— BEGIN Excerpted text —
Return to Snippet

Revision: 7562
at July 29, 2008 21:57 by panquetofobia


Updated Code
#!/usr/bin/python
"""
@name Music Downloader
@description This script downloads all mp3 links from given rss/atom feeds.
I wrote this to learn python so I'm sure there are better ways to do this.
It works in Mac OSX Leopard WITH wget.
__Add your feed's uris at the bottom__

@author [email protected]



------------------------------------------------------------------------------

Usage: $ python downloader.py [-t]
Options:
      -t  Shows the links retrieved from all feeds. No download takes place.

TODO:
- logging
- file size restriction support
- multithread support
- links as swf player param
"""
import sqlite3
import feedparser
import urllib
import urlparse
import os
import sys
import re

class Downloader:

   def __init__(self, feeds):
       if type(feeds) is not list:
           raise Exception('A list of blogs is needed')
       self.userAgent = 'Mozilla/5.0 (X11; U; Linux i686; en-US;rv:1.8.1.3) Gecko/20061201 Firefox/2.0.0.3 (Ubuntu-feisty)'
       self.conn = sqlite3.connect('downloader.db')
       self.downloadDir = os.getcwd()
       c = self.conn.cursor()
       sql = "SELECT name FROM sqlite_master WHERE type='table' AND name='downloaded'"
       if c.execute(sql).fetchone() == None:
           sql = 'CREATE TABLE downloaded(id INTEGER PRIMARY KEY, remoteFile TEXT, datetime DATE_TIME)'
           c.execute(sql)
           self.conn.commit()
       self.links = []
       for feed in feeds:
           self.feedData = feedparser.parse(feed)
           self.addLinks(feed)
       try:
           if sys.argv[1] == '-t':
               for i in self.links:
                   print i
       except IndexError, e:
           print '%i tracks will be downloaded' % len(self.links)
           print
           self.downloadFiles()

   def addLinks(self, feed = ''):
      re_atom = re.compile('^atom.*')
      re_rss  = re.compile('^rss.*')
      print 'Adding links in ' + self.feedData.version + ' feed in ' + feed
      if re_atom.search(self.feedData.version):
          self.__addAtomLinks()
      elif re_rss.search(self.feedData.version):
          self.__addRssLinks()

   def __addAtomLinks(self):
      re_links = re.compile('<a[^>]+href="(http:[^"]+)"[^>]*>')
      re_mp3   = re.compile('mp3$')
      html = ''
      for entry in self.feedData.entries:
          """ atom03 """
          html += entry.content[0]['value']
      links = re_links.findall(html)
      for link in links:
          if re_mp3.search(link.lower()):
              self.links.append(link)

   def __addRssLinks(self):
       for entry in self.feedData.entries:
           if hasattr(entry, 'enclosures'):
               for link in entry.enclosures:
                   if link.type == 'audio/mpeg':
                       self.links.append(link.href)

   def isDownloaded(self, remoteFile):
       c = self.conn.cursor()
— END Excerpted text —
What to do:
**a)** Decide whether each statement agrees with the music downloader script. Answer yes or no for each, and quote the words from the script that settle it.
(i) The script works on Mac OSX Leopard when wget is present.
(ii) Running the script with the -t option downloads the files.
(iii) Multithread support is already part of the script.
**b)** Answer these questions about the music downloader script. Put each answer on its own line and mark it to match its question.
(i) What database file does the script connect to?
(ii) What name does the script give the table it creates?
(iii) What enclosure type must an RSS link have to be added to the list?
The data that comes after this code has no connection to it.
— BEGIN Supplied records —
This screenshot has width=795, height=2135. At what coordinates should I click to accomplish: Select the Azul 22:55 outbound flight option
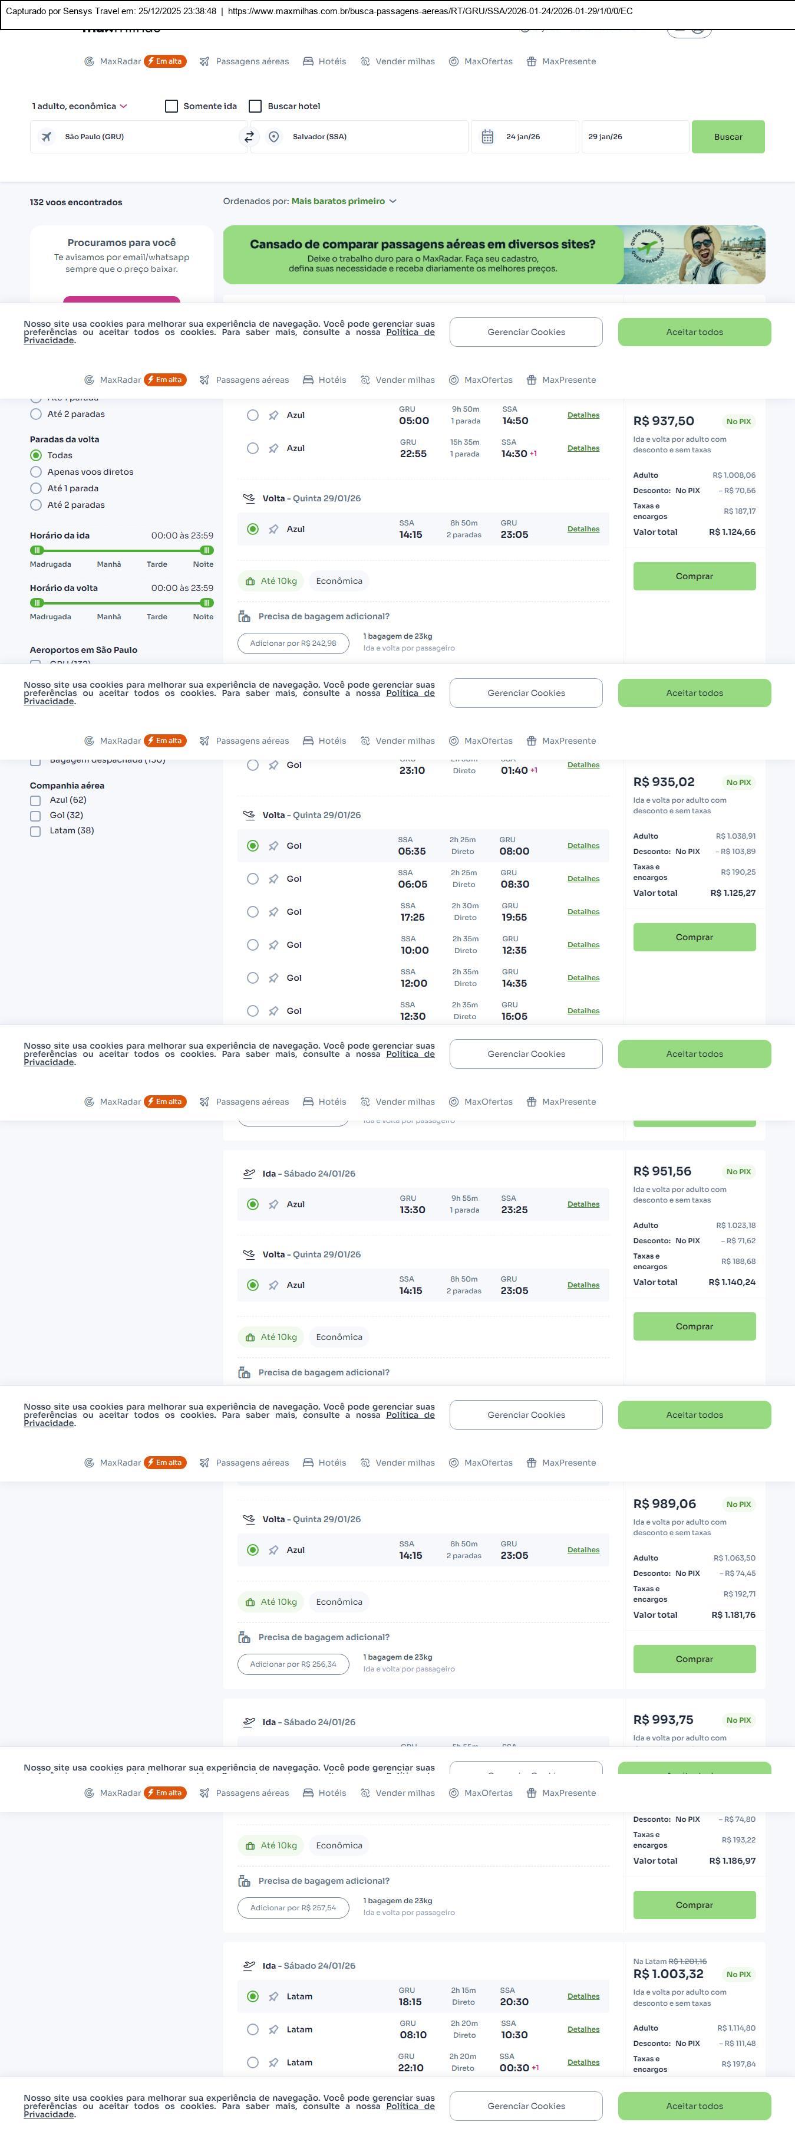point(253,448)
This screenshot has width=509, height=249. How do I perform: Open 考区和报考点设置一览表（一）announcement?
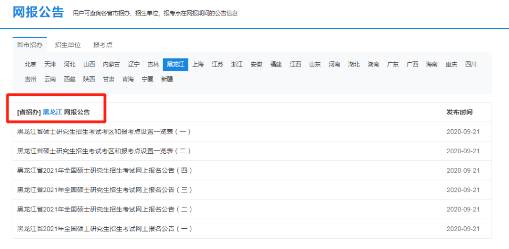(104, 132)
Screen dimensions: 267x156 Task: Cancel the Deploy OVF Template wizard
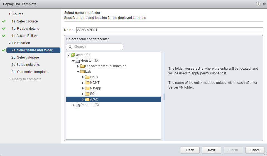point(255,150)
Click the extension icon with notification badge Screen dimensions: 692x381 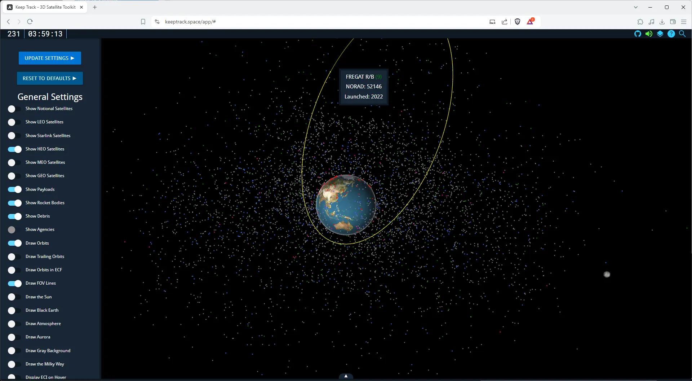[530, 22]

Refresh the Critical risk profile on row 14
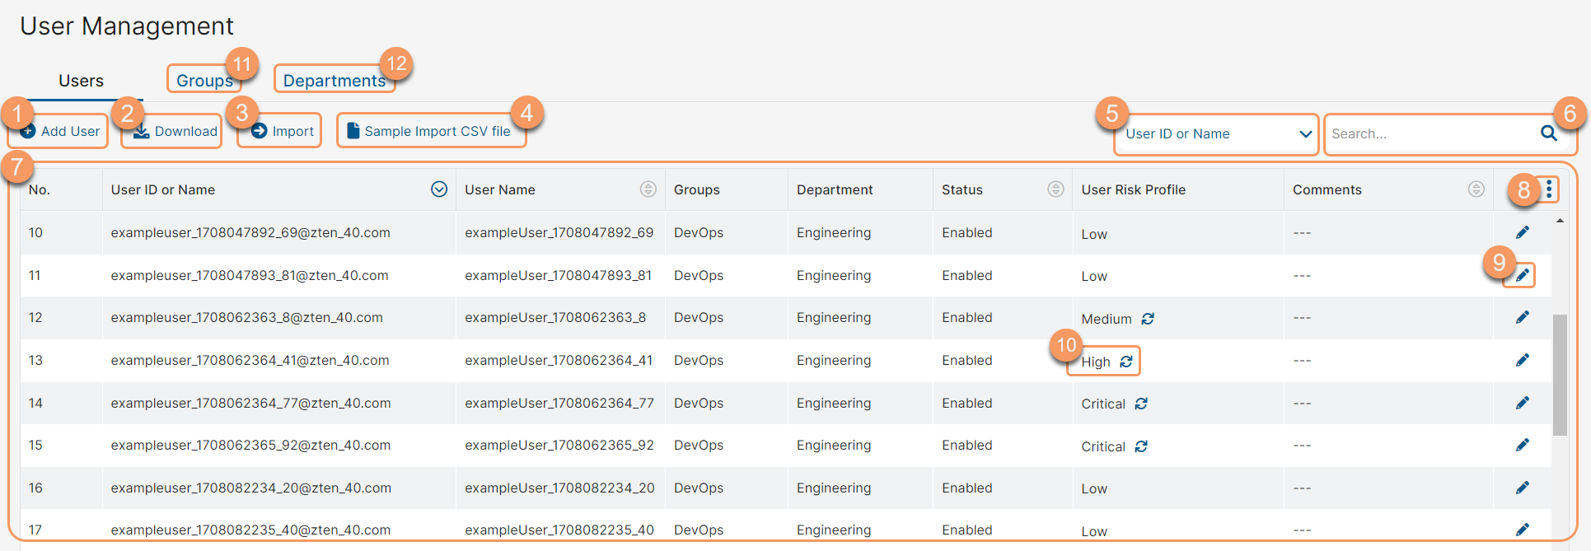[1141, 404]
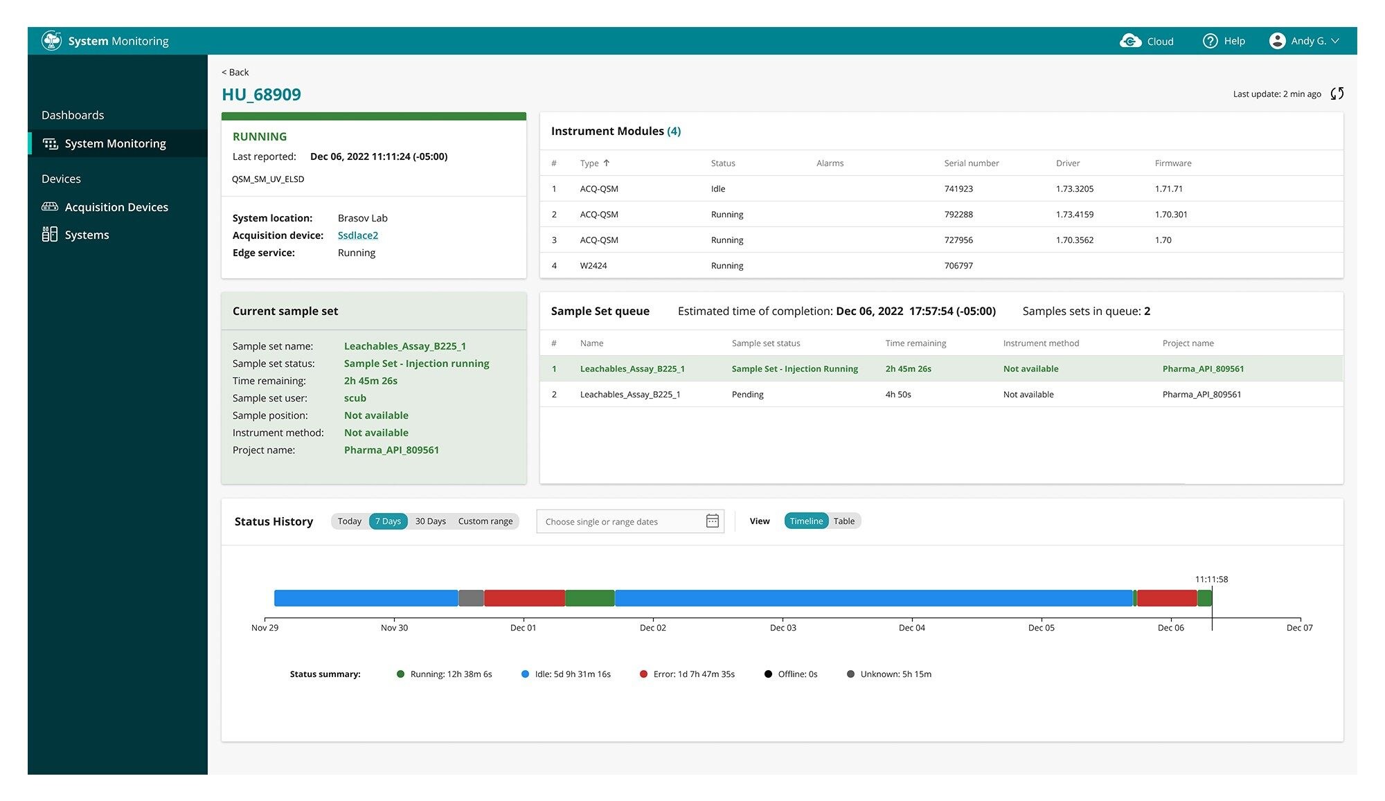Switch view to Table
The width and height of the screenshot is (1385, 801).
[844, 521]

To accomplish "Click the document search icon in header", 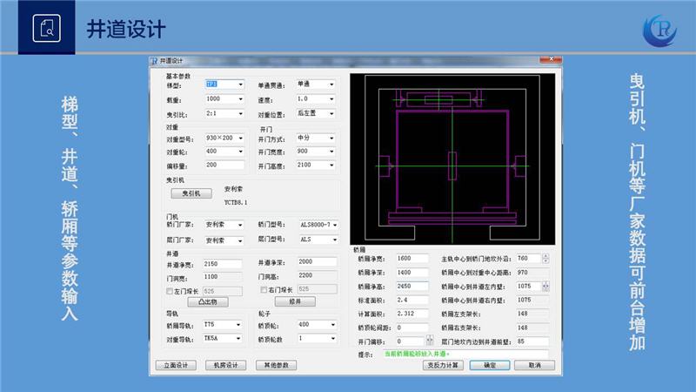I will pos(47,28).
— END Supplied records —
List of solutions:
**a)**
(i) Yes: "It works in Mac OSX Leopard WITH wget."
(ii) No: "Shows the links retrieved from all feeds. No download takes place."
(iii) No: it is listed under "TODO:" as "- multithread support"

**b)**
(i) downloader.db
(ii) downloaded
(iii) audio/mpeg